Le blog de Raphaël Mahaim

Tendre la main n’est pas un crime

Tendre la main n’est pas un crime

par | Jan 28, 2013 | démocratie, Droits fondamentaux, Migration | 0 commentaires

photoLa tournure qu’a prise le débat sur la mendicité et l’épilogue (provisoire?) qu’il est sur le point de connaître à Lausanne m’attristent grandement. La démocratie est ainsi faite que toute question de société peut et doit être discutée et disputée. La mendicité fait partie de ces questions. (article publié dans 24 heurs du 28.01.2013)

Mais il y a de beaux et de moins beaux débats. Je classe sans hésiter celui sur la mendicité dans cette seconde catégorie. L’agitation politico-médiatique orchestrée sur le dos de personnes qui n’ont pas leur mot à dire me désole au plus haut point.

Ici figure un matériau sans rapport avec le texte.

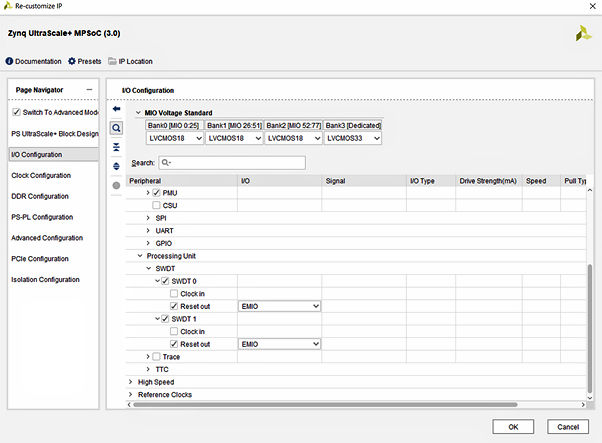Open the Presets gear icon

tap(73, 61)
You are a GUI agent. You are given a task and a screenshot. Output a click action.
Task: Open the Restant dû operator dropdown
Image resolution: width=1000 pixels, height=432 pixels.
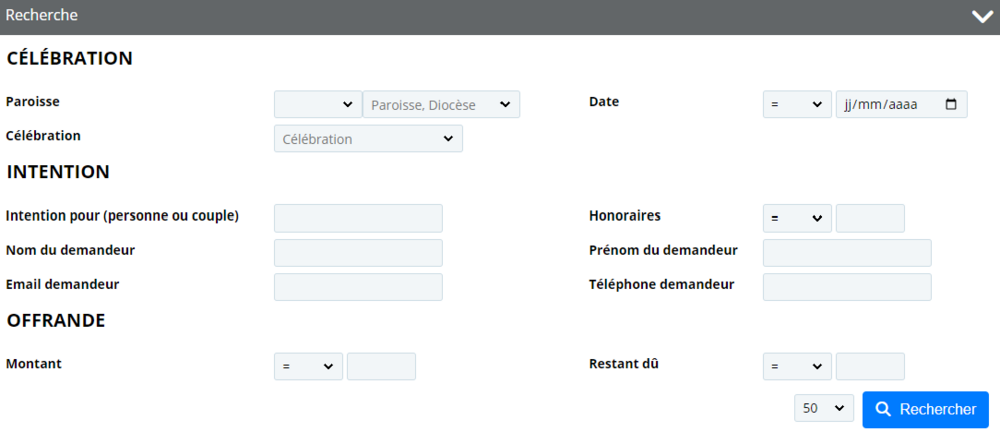[x=797, y=366]
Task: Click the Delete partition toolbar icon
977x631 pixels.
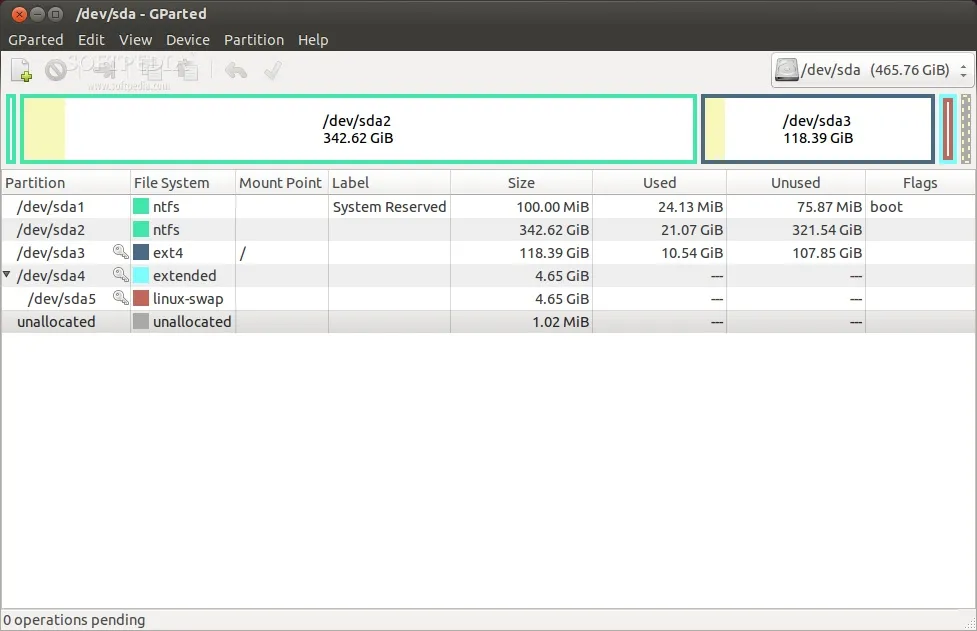Action: pos(56,70)
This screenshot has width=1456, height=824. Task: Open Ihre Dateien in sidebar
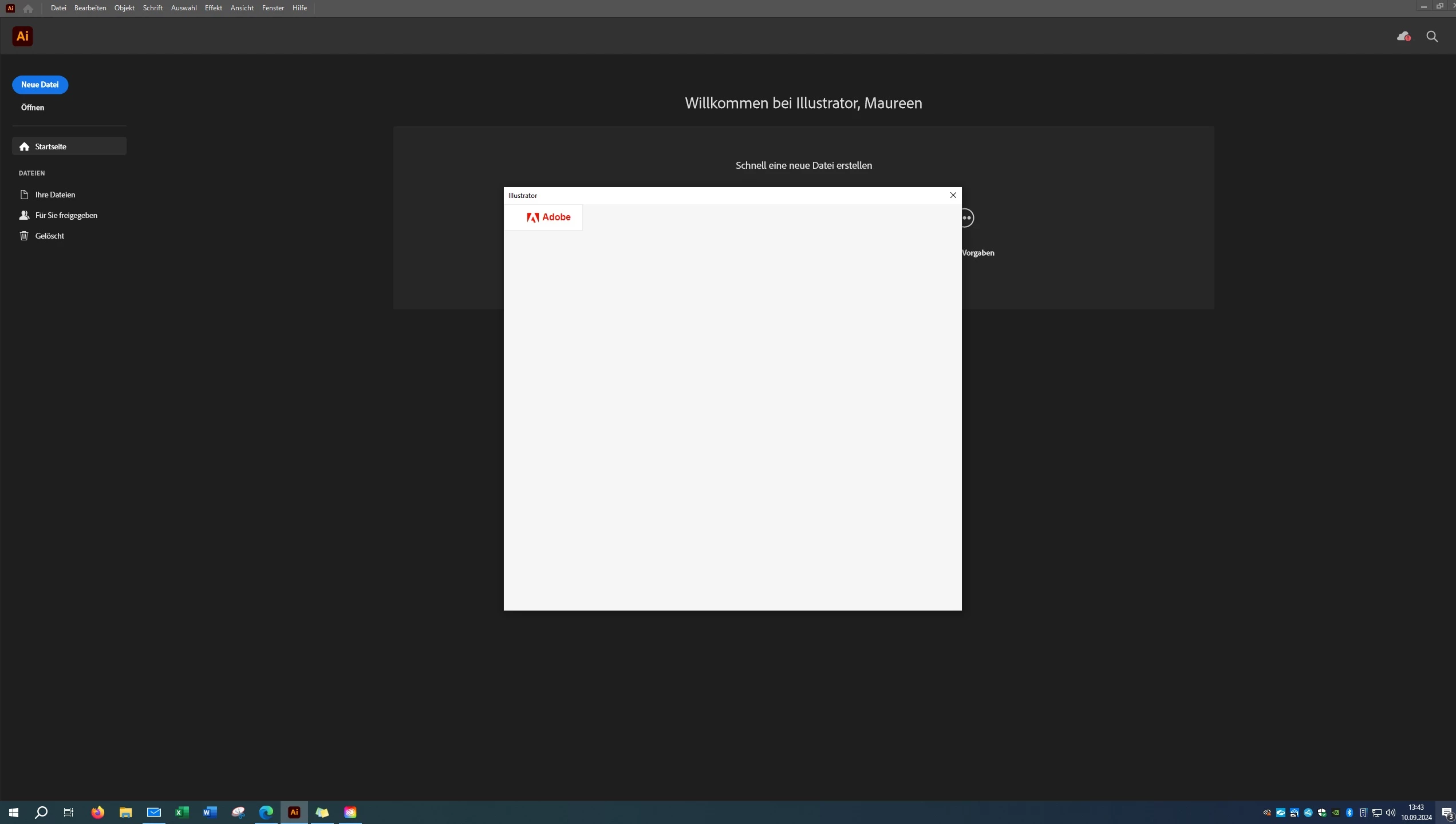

Pour mémoire, on parle à Lausanne de personnes en grande précarité qui gagnent une vingtaine de francs par jour “grâce” à la mendicité. On relève en passant le caractère grotesque de l’initiative “Stop à la mendicité par métier”. Comme si l’on pouvait mendier “par hobby”, juste pour le plaisir, en dehors des heures de bureau.

Veut-on vraiment faire croire que la mendicité est un problème prioritaire? Si l’on offrait à cent habitants de nos villes la possibilité de réaliser un seul voeu, combien choisiraient de punir la mendicité? N’y a-t-il pas d’autres défis plus importants à relever pour la qualité de la vie en ville et les générations futures?

Nul doute que certains « mendiants » commettent des incivilités ou portent atteinte à la tranquillité publique, voire se rendent coupables d’actes délinquants. Mais ce sont alors ces comportements qui sont répréhensibles, pas le fait de tendre la main. S’il y a traite d’êtres humains ou d’enfants, le code pénal permet déjà de sévir. Il faut mettre un terme au bal des amalgames. La mendicité pour elle-même n’est pas un crime.

Interdire la mendicité permettrait d’extraire ces personnes de leur condition, entend-on fréquemment. Balivernes! On ne fait que déplacer le problème. Ceux qui citent New-York en exemple ne sont manifestement pas allés à Newark ou dans le Bronx. Il se pourrait même que l’interdiction contraigne ceux qui la pratiquent à la petite délinquance, avec pour conséquence de renforcer le sentiment d’insécurité.

Certes, les autorités lausannoises n’étaient pas dans une position aisée. Face à l’initiative populaire, l’attentisme n’était pas une solution. Mais si l’objectif était d’éviter un débat indigne et de faire obstacle aux propositions les moins raisonnables de l’initiative, alors il n’est clairement pas atteint avec le contre-projet en passe d’être adopté.

Les partisans d’une répression de la mendicité préparent la prochaine offensive. Au Grand Conseil, une motion UDC demande d’interdire la mendicité sur tout le territoire cantonal. Aux oubliettes, le discours prétendument nuancé des initiants lausannois, l’autonomie communale, la dignité humaine, ou encore les difficultés pratiques d’une telle interdiction, comme à Genève où l’on doit envoyer des amendes en poste restante au fin fond de la Roumanie.

L’Eglise protestante et quelques associations ont eu le courage de dénoncer la dérive du discours ambiant. Nous devons suivre cette voie et montrer que l’interdiction de la mendicité ne conduit nulle part.